Thursday, September 28, 2006
I’d come to look for Grim’s Ditch, but all I saw was footpaths just like any others amongst the Chiltern Beeches. The only difference was the fit-looking joggers, all in khaki T-shirts. And the Royal Air Force officers with gold braid and lots of stripes, on the road. One looked at me curiously, before exchanging relaxed salutes with a warrant officer. At the gate was a rather attractive female sentry, holding her gun at the ready. A sign said, “Cyclists must dismount and show ID.” But she let through all the cyclists, in their blue-grey RAF uniforms, as they pedalled in without stopping, waving their passes in the air.

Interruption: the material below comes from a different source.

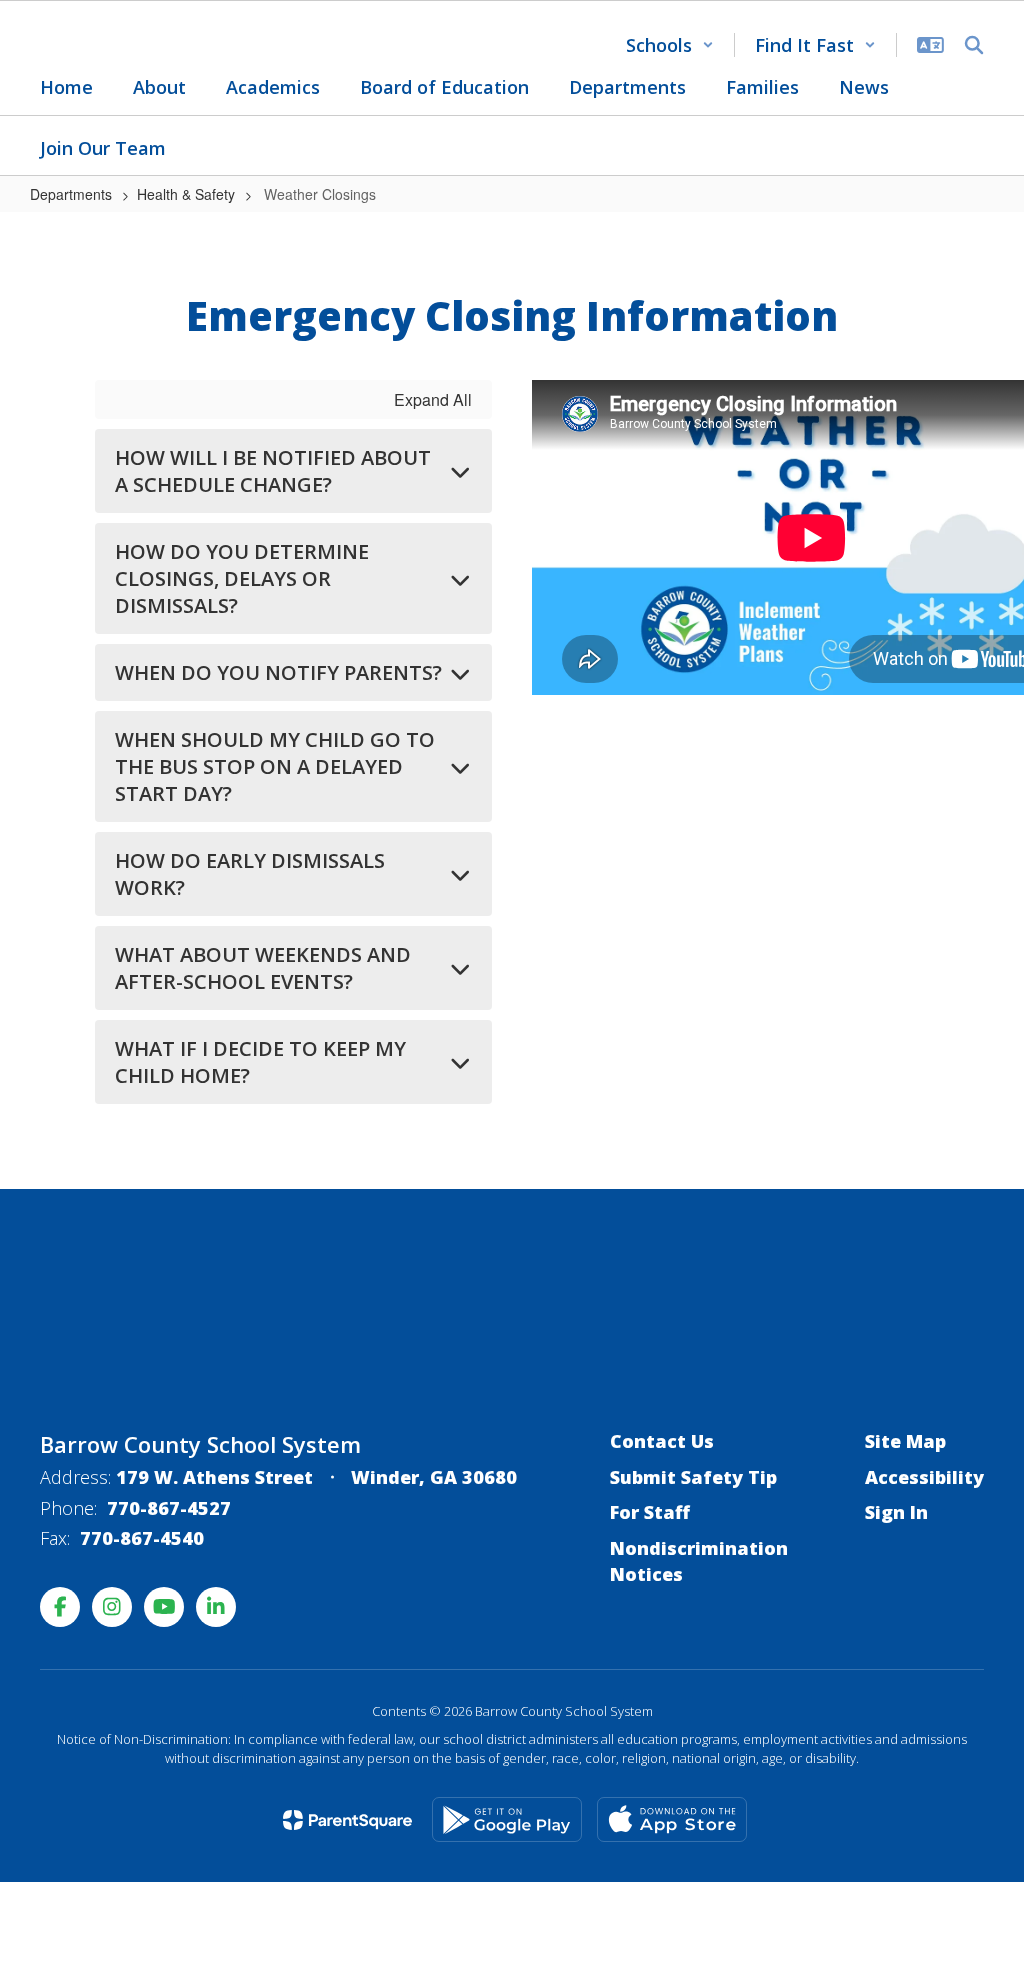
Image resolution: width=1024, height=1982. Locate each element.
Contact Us (662, 1441)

She was talking to an RAF policeman at the same time, who was giving her instruction I think. But seeing me from the corner of her eye, she stiffened. I was a potential stirrer of the hornet’s nest. She brandished her gun as if she was ready to do business with it, whilst I loped past. I didn’t look like a suicide bomber, but then, what self-respecting terrorist would?
RAF High Wycombe is the headquarters of Strike Command, one of the nerve-centres of UK forces. I researched it a while ago as a footnote to my book, which chronicles the life of a country boy from rural Jamaica whose experience of military service had terminated after insubordination to a corporal. Forty years later he became Mayor of High Wycombe and dined as an honoured guest in the Officer’s Mess, which I passed today, and enjoyed equal status with an Air Vice Marshal, a situation which he recalled with great relish.